→ **Exercise prompt**
Find the line with "You are a computer-use" in the records below. Output exactly from there until after the line with "Task: Tap the Wi-Fi status icon", without pictures.

Given entries section start

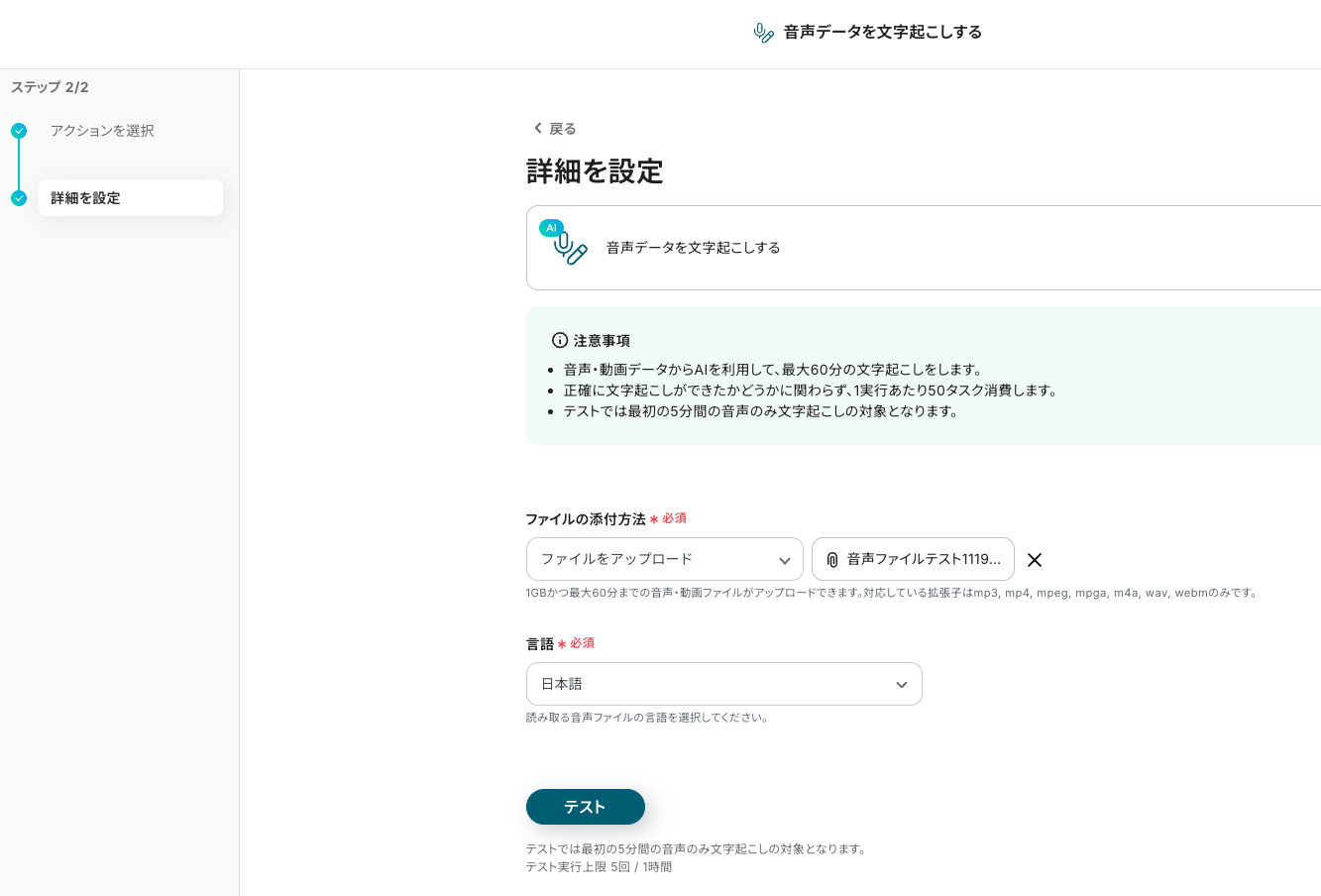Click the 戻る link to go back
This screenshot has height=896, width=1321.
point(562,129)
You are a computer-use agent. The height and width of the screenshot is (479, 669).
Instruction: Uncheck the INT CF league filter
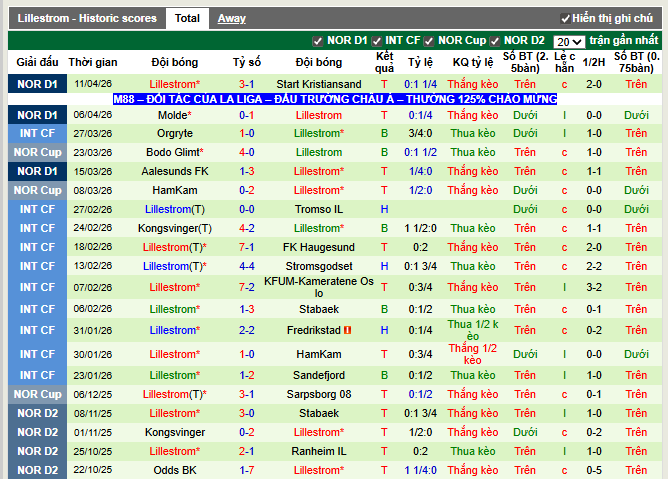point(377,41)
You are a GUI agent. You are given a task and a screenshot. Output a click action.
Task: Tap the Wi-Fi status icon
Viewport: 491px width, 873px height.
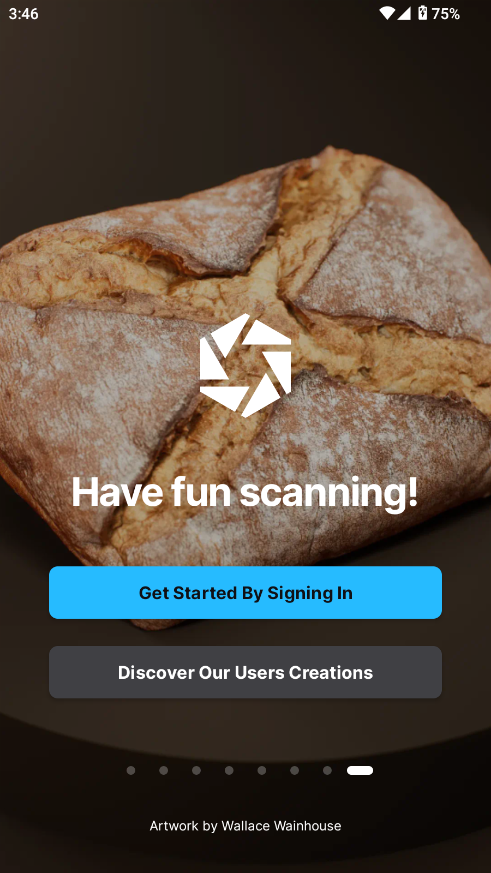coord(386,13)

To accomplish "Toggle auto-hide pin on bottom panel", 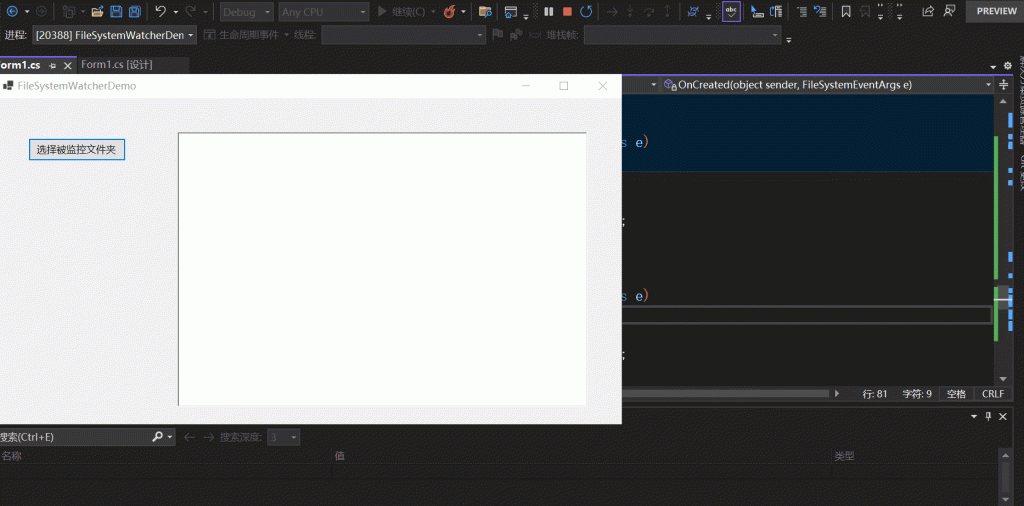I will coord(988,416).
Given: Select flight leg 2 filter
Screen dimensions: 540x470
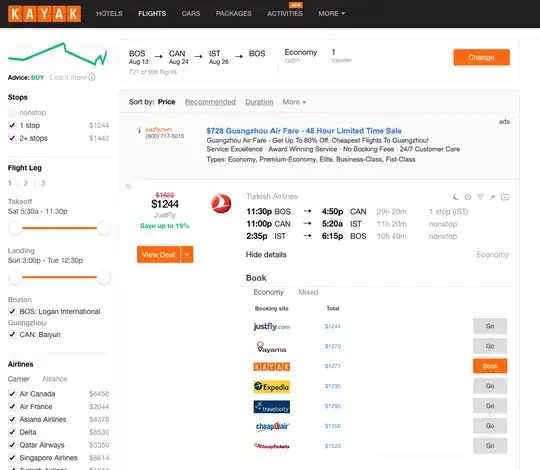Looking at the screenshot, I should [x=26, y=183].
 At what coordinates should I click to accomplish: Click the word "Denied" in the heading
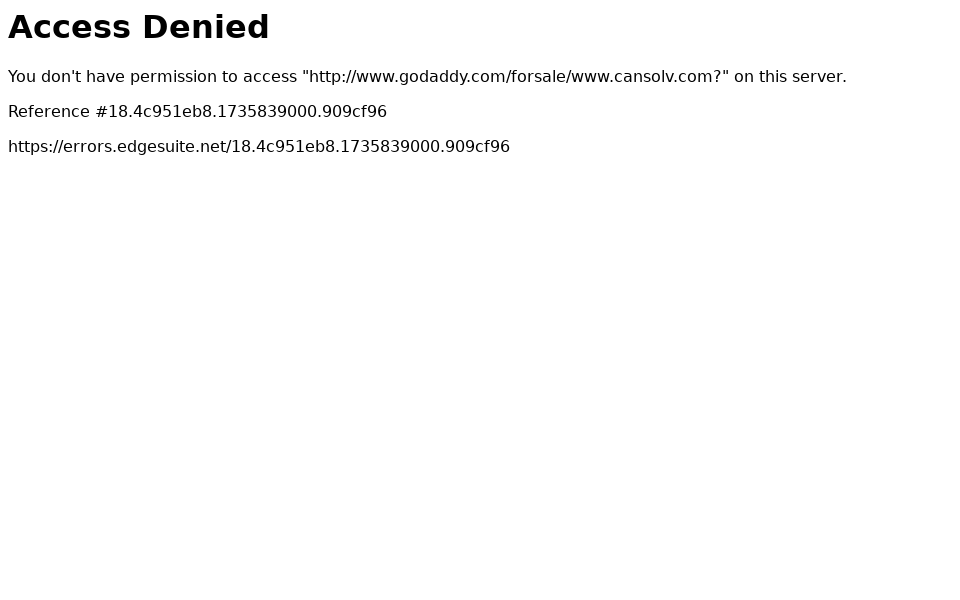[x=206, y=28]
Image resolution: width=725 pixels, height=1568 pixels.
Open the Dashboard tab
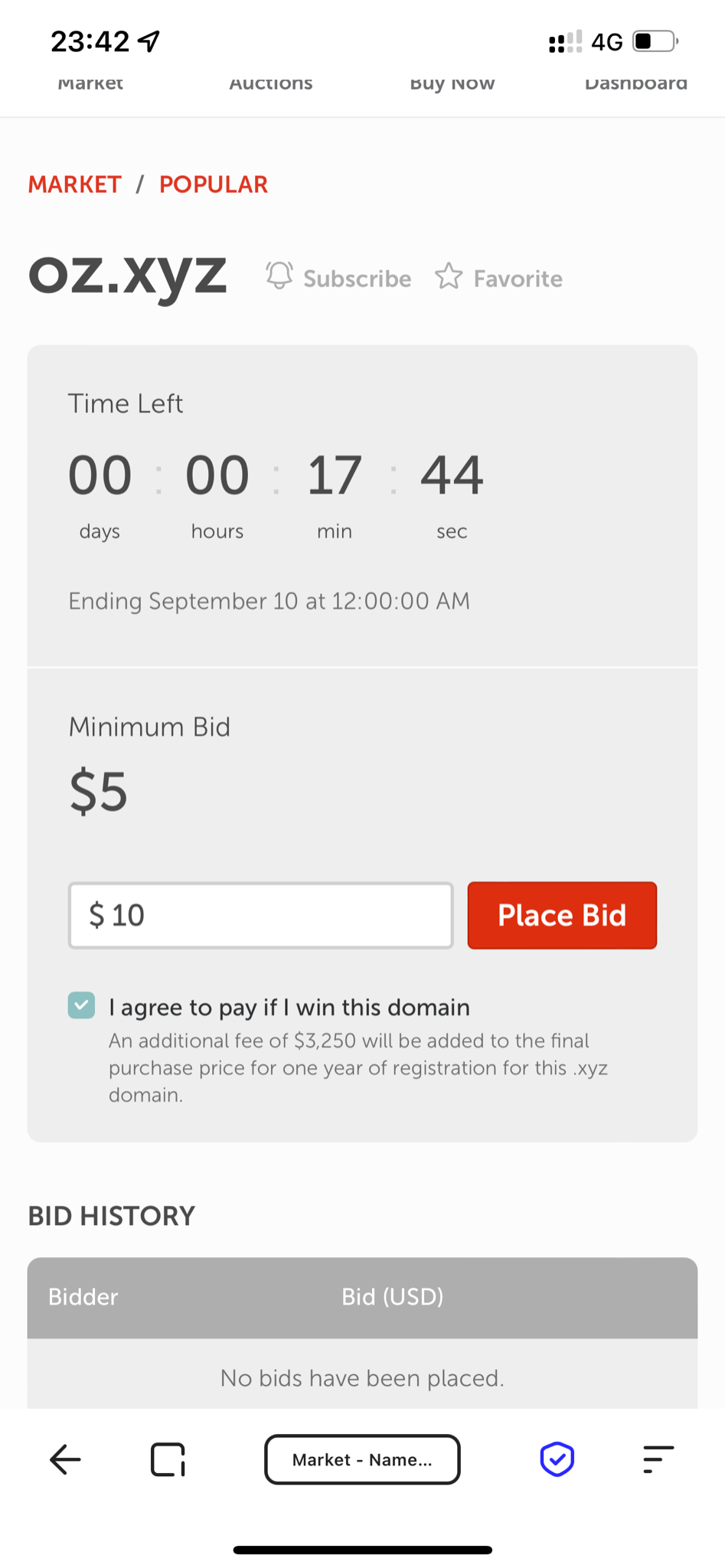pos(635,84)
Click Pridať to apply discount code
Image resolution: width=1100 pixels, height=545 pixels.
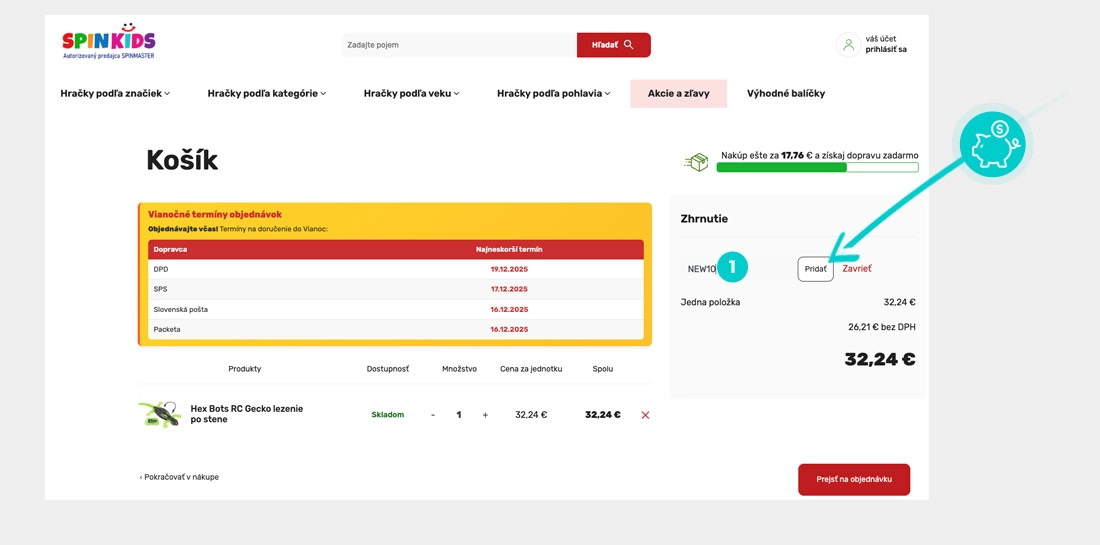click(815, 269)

Given entries section end

→ **Expected answer**
You are a computer-use agent. The height and width of the screenshot is (479, 669).
Instruction: Uncheck the INT CF league filter
point(377,41)
You are a GUI agent. You are given a task and a screenshot. Output a click action.
Task: Tap the Wi-Fi status icon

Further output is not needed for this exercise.